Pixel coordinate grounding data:
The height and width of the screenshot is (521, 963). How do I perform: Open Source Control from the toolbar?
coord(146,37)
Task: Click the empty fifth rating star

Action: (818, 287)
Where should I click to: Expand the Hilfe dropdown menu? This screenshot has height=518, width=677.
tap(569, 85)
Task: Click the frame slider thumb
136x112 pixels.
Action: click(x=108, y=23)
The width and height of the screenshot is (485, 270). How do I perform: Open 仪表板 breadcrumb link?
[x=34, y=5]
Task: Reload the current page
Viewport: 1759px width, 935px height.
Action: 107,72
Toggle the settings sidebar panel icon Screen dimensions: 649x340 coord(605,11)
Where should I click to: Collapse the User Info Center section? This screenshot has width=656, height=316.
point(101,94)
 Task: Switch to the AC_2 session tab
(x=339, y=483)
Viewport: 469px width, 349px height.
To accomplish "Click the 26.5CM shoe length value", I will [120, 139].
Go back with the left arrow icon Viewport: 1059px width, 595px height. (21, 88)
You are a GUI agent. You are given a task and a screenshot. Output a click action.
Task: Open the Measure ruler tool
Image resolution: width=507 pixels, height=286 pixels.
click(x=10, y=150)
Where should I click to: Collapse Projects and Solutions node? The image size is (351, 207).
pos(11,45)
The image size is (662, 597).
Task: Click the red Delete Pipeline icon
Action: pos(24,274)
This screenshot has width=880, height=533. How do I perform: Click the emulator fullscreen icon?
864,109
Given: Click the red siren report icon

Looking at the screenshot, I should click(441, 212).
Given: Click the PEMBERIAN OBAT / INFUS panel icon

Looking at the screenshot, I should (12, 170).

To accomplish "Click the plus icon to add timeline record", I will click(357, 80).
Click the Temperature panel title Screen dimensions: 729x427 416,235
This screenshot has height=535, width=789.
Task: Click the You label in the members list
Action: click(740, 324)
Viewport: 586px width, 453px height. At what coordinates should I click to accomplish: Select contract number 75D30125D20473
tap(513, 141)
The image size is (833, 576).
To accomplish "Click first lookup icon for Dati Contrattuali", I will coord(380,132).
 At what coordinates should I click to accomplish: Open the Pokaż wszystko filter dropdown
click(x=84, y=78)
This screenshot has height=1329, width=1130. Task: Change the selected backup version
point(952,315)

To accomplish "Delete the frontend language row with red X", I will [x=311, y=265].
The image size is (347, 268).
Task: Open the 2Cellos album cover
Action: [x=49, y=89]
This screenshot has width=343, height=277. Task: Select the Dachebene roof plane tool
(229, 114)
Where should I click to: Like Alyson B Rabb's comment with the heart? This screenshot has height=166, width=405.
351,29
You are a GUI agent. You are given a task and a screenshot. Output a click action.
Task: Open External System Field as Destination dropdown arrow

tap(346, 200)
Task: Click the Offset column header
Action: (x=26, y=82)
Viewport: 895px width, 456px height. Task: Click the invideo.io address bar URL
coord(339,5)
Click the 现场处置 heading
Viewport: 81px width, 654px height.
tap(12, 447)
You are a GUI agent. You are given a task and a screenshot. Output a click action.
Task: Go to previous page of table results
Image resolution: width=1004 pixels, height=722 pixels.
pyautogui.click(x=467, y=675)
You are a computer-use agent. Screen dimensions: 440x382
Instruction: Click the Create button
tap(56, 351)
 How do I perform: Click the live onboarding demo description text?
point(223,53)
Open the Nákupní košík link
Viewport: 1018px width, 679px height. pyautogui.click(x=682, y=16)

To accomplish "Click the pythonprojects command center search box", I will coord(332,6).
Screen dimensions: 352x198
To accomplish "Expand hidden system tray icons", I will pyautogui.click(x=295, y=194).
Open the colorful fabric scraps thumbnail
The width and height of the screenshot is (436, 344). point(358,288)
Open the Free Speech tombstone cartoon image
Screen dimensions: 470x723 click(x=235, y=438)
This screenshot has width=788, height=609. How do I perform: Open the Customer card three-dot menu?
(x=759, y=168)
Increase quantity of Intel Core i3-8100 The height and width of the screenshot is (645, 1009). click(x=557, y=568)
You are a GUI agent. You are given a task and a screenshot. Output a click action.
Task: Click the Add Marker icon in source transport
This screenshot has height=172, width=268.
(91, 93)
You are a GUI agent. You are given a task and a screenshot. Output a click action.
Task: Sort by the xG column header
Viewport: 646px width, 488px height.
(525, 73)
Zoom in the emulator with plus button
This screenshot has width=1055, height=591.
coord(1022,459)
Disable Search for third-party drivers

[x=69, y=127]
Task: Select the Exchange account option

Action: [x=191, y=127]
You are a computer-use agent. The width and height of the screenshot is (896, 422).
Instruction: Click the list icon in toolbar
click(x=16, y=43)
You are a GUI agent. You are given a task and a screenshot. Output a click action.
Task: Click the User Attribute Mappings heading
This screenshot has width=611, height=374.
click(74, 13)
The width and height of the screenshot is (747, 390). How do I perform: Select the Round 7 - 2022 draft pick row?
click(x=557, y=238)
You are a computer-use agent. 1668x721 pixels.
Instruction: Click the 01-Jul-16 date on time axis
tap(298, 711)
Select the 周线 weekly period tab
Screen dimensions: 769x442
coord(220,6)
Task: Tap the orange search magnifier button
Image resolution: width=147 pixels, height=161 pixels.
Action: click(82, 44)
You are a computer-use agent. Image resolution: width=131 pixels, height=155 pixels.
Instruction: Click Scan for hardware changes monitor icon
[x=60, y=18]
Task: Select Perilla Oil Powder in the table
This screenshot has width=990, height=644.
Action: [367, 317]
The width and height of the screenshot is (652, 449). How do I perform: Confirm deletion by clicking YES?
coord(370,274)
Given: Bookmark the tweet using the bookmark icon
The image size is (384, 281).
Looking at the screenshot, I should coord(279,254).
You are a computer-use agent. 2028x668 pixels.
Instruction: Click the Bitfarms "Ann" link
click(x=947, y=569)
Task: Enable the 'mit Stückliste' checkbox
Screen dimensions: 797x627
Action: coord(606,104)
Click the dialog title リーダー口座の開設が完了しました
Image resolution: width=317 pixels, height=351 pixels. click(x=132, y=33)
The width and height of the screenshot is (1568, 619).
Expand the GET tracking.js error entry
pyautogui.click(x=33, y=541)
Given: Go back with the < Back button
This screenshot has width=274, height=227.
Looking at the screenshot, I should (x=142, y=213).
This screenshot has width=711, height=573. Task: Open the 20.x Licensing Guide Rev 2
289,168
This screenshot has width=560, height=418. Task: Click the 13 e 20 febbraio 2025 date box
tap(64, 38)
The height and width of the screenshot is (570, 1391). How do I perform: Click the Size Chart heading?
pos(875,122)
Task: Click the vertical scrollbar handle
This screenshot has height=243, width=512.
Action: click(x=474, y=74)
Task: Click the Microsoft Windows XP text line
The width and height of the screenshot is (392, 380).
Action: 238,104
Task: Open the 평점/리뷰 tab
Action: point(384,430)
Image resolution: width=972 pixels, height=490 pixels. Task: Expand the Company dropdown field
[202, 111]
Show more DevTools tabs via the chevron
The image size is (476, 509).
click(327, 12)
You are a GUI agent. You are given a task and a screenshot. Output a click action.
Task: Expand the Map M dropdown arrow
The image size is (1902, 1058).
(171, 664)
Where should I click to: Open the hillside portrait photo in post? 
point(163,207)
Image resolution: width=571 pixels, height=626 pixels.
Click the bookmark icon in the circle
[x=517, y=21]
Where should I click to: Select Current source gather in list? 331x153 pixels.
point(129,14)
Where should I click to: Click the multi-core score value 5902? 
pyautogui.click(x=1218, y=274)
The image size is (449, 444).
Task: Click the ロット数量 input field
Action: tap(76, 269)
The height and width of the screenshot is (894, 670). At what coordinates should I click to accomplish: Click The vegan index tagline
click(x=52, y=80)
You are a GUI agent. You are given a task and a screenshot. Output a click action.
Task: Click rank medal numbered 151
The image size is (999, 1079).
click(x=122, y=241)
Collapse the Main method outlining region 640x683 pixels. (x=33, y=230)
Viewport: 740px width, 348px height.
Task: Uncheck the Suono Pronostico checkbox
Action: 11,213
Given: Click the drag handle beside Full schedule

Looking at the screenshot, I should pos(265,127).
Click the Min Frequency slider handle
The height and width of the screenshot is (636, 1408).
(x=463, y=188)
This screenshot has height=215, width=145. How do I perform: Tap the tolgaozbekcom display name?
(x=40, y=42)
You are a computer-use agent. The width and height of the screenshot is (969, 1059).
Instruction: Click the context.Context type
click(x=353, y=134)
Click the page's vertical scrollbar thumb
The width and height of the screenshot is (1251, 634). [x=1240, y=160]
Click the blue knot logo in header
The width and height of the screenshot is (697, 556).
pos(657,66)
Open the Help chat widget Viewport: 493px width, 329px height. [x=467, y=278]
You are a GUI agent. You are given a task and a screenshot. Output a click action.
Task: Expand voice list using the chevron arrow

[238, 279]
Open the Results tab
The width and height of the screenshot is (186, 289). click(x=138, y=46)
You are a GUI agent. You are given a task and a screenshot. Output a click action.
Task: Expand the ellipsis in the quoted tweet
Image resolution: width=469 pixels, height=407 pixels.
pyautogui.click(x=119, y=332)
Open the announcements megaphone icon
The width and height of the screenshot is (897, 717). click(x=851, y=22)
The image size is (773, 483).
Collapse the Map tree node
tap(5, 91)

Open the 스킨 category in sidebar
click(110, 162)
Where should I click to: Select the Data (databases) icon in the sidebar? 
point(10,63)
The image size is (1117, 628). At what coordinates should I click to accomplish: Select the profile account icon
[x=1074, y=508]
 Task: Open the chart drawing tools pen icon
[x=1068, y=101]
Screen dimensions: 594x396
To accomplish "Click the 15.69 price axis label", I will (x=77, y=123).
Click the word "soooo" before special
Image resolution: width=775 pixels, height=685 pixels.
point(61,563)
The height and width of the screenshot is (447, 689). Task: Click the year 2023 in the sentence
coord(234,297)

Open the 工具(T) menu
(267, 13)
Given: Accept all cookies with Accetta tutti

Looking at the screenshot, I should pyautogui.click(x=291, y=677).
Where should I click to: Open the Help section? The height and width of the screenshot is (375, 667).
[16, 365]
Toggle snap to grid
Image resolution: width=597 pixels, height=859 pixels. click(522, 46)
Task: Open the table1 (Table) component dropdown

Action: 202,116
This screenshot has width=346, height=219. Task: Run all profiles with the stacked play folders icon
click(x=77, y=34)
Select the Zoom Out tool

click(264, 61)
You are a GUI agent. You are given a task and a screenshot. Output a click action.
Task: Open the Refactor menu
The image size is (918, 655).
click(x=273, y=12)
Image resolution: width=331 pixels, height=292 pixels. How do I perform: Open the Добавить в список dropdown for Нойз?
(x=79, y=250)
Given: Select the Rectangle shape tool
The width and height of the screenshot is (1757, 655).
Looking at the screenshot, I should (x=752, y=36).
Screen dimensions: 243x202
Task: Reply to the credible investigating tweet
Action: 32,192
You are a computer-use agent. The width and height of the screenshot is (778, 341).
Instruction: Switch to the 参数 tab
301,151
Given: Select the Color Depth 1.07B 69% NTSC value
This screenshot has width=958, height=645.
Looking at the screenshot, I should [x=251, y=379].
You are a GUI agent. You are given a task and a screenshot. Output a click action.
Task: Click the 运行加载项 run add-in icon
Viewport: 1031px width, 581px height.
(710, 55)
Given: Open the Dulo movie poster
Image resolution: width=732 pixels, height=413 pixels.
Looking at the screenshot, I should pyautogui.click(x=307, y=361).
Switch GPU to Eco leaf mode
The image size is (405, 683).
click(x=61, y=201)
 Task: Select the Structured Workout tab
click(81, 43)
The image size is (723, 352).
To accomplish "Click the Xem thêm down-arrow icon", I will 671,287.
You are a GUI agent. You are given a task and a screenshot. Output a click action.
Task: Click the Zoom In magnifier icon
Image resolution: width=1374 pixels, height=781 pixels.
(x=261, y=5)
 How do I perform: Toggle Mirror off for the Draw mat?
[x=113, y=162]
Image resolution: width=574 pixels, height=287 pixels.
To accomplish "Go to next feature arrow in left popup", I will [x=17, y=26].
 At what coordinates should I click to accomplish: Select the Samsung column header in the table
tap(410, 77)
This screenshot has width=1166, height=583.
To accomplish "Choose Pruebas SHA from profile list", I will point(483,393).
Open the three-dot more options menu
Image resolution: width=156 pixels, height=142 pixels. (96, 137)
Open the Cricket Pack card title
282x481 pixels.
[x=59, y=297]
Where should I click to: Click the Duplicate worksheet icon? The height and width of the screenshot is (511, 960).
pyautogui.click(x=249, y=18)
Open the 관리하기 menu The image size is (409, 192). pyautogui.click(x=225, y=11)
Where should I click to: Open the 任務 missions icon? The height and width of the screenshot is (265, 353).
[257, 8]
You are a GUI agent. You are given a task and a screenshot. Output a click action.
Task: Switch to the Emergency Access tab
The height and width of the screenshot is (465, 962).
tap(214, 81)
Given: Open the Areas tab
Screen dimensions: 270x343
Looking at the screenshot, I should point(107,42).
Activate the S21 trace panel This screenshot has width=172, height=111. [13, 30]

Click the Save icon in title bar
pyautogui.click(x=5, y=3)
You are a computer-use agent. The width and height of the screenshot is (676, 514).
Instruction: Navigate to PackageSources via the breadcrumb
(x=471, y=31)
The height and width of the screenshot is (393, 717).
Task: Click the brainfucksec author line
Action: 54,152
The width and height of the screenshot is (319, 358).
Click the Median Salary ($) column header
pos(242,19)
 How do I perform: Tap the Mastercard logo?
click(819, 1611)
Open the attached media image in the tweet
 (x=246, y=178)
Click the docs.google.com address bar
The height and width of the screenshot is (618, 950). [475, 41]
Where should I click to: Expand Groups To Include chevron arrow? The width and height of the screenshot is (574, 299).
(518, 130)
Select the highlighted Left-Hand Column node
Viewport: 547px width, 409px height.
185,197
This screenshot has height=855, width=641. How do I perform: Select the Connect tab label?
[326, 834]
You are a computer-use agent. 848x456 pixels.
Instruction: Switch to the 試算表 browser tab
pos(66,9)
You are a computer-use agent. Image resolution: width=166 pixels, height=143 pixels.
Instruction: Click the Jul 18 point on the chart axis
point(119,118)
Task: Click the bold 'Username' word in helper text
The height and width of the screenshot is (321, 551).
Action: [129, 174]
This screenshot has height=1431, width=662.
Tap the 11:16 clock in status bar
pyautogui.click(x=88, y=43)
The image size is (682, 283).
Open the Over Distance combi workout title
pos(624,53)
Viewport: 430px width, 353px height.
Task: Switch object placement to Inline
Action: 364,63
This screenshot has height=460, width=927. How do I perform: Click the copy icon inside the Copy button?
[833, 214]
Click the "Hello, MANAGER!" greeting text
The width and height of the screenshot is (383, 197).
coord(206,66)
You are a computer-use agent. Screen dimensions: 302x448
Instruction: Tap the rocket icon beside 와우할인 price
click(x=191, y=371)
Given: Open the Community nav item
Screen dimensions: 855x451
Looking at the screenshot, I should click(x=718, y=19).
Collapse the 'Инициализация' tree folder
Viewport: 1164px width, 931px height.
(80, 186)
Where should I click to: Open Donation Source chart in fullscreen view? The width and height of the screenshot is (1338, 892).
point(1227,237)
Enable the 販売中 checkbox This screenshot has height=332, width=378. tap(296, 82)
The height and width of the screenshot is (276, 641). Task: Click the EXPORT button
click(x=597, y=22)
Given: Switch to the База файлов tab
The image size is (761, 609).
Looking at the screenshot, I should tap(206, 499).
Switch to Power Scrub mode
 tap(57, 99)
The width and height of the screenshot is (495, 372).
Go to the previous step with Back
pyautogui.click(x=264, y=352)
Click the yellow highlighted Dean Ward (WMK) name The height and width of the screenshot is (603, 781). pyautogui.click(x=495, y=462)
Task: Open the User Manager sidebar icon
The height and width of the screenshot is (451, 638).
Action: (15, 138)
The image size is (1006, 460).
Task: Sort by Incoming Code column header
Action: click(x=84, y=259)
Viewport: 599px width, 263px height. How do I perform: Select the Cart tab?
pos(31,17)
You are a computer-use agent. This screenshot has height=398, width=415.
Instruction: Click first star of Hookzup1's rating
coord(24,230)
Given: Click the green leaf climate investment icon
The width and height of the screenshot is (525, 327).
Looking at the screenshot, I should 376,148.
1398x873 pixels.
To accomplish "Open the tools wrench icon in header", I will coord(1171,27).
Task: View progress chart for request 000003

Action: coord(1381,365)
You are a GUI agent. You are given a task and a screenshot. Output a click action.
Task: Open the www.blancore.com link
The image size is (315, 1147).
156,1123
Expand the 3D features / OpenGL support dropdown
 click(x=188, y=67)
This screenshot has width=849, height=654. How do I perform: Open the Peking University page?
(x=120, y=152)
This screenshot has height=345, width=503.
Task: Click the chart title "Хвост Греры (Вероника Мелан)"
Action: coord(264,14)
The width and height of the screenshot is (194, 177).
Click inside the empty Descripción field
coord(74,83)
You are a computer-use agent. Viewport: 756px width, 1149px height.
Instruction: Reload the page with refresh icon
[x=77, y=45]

Prompt:
Copy each line of the data that includes the word "slider".

Response area:
Task: Click the frame slider thumb
Click the Min Frequency slider handle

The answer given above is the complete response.